*** EXCERPTED RECORDS ***
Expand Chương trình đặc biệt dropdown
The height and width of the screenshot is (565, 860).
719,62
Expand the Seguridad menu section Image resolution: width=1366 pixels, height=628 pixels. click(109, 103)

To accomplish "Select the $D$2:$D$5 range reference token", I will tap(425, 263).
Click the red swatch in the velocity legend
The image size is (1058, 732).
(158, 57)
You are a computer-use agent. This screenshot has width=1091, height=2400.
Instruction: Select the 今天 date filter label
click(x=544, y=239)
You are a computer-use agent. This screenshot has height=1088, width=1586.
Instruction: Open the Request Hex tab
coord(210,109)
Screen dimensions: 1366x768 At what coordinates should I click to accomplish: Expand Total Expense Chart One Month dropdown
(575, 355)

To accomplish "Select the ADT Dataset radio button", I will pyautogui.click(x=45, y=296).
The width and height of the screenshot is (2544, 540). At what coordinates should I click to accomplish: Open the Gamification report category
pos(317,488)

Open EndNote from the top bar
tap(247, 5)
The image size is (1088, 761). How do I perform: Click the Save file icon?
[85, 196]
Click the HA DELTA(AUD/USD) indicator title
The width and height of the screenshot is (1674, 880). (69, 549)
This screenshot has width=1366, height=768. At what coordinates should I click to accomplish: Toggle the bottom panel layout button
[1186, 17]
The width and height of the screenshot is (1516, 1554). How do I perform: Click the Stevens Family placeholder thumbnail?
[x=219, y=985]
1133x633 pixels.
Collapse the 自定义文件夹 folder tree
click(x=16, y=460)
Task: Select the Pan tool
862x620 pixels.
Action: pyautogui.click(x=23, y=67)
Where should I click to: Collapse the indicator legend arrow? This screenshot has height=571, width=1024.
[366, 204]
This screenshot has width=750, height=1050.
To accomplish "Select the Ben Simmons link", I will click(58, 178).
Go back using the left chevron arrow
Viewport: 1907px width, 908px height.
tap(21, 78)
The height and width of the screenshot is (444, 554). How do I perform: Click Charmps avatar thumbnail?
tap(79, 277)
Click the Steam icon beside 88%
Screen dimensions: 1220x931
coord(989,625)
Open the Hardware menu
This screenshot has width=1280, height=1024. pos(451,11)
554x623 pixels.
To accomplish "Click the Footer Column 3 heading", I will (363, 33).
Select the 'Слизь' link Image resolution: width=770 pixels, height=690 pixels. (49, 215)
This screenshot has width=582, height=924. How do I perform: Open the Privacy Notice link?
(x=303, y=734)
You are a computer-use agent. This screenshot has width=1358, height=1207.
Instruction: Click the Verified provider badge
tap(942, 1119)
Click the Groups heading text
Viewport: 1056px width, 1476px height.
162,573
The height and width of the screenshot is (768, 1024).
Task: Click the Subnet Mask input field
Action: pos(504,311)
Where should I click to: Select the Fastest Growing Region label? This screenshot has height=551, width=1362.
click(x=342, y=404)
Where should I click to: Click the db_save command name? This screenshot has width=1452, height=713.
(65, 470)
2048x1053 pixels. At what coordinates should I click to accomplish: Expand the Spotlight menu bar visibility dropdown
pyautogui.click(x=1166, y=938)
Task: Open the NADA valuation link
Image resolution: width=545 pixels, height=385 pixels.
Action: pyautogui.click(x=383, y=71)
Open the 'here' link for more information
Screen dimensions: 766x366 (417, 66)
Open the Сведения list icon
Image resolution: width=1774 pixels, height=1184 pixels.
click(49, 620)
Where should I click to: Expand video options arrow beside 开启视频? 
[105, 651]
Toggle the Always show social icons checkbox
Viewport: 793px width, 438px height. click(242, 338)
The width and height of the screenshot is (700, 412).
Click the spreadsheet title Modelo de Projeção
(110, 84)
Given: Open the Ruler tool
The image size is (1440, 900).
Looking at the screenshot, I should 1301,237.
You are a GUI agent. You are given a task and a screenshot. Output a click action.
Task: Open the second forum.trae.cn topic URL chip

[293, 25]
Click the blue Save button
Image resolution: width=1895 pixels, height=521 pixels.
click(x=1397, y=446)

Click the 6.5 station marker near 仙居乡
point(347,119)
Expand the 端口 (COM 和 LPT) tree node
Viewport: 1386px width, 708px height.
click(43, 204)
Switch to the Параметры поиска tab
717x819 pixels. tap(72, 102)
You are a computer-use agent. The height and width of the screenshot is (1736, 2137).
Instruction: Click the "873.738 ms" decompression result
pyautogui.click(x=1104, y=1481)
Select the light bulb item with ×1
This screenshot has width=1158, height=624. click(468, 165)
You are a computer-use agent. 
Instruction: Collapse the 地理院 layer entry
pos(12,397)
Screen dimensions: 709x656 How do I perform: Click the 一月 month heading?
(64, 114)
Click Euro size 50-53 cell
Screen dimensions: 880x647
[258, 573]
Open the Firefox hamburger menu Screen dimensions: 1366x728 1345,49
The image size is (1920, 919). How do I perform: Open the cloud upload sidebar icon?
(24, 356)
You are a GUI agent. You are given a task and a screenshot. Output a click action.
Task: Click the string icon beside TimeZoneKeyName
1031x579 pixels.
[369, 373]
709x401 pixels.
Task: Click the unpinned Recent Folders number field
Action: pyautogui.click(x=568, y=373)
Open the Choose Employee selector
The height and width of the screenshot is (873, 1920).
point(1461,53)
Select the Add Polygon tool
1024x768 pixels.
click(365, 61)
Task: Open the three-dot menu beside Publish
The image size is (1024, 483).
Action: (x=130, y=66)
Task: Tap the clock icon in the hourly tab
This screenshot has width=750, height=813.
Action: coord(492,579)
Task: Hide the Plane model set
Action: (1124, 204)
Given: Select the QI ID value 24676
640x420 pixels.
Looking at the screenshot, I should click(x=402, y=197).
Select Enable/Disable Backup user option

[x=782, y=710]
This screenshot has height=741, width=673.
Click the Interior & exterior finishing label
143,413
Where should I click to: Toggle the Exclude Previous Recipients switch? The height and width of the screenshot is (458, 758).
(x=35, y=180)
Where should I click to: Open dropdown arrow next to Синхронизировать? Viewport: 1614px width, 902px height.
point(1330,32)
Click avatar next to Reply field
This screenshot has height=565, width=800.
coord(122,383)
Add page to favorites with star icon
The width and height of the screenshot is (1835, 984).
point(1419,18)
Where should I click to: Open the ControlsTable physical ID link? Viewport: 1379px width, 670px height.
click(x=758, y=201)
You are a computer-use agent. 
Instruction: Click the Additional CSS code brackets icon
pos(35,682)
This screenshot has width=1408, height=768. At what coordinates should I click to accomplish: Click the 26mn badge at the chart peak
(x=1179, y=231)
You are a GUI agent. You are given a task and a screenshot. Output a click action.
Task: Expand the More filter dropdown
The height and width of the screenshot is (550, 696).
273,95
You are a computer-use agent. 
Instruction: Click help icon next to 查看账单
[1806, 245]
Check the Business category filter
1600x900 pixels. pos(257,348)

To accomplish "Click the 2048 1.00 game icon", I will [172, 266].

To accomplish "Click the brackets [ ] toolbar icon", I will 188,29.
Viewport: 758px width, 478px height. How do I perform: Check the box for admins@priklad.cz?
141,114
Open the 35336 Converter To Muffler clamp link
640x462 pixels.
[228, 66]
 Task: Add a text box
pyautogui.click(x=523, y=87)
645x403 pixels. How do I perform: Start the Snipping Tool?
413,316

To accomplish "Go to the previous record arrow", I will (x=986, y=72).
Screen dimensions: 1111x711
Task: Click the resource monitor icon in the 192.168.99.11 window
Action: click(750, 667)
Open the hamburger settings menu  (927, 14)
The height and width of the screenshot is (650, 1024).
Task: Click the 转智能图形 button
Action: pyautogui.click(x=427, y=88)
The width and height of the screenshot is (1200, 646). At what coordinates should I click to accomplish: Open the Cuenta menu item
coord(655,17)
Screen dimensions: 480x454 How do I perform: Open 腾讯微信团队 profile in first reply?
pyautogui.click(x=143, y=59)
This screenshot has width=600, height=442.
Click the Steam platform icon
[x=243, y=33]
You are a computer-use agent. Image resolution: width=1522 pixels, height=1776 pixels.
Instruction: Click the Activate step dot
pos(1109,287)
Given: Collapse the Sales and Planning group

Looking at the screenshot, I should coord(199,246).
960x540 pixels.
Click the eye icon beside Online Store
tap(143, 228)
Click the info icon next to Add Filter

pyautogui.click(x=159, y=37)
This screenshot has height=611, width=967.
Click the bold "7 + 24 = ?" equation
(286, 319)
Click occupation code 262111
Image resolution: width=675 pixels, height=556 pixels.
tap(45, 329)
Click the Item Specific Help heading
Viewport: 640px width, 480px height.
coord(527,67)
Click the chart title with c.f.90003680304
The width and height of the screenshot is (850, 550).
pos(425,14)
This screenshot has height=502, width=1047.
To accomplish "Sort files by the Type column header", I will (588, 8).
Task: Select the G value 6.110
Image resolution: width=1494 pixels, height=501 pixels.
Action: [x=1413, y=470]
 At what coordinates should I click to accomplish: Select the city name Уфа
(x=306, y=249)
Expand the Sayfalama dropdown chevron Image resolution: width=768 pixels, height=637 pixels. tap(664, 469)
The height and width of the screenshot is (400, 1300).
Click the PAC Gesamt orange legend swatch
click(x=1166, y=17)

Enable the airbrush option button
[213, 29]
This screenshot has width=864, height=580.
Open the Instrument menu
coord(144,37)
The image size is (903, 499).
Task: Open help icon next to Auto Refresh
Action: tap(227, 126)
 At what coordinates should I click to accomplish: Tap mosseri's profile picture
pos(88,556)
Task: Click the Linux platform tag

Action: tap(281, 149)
*** End of EXCERPTED RECORDS ***
◆ WHAT YOU HAVE TO DO
When a line in the data above contains the string "computer", copy that line.

◆ ANSWER TO THIS TASK
You are a computer-use agent. This screenshot has width=1091, height=2400.
You are a computer-use agent. This screenshot has height=1088, width=1586.
You are a computer-use agent. This screenshot has width=1358, height=1207.
You are a computer-use agent. The height and width of the screenshot is (1736, 2137).
You are a computer-use agent. 
You are a computer-use agent. 
You are a computer-use agent. 
You are a computer-use agent. Image resolution: width=1522 pixels, height=1776 pixels.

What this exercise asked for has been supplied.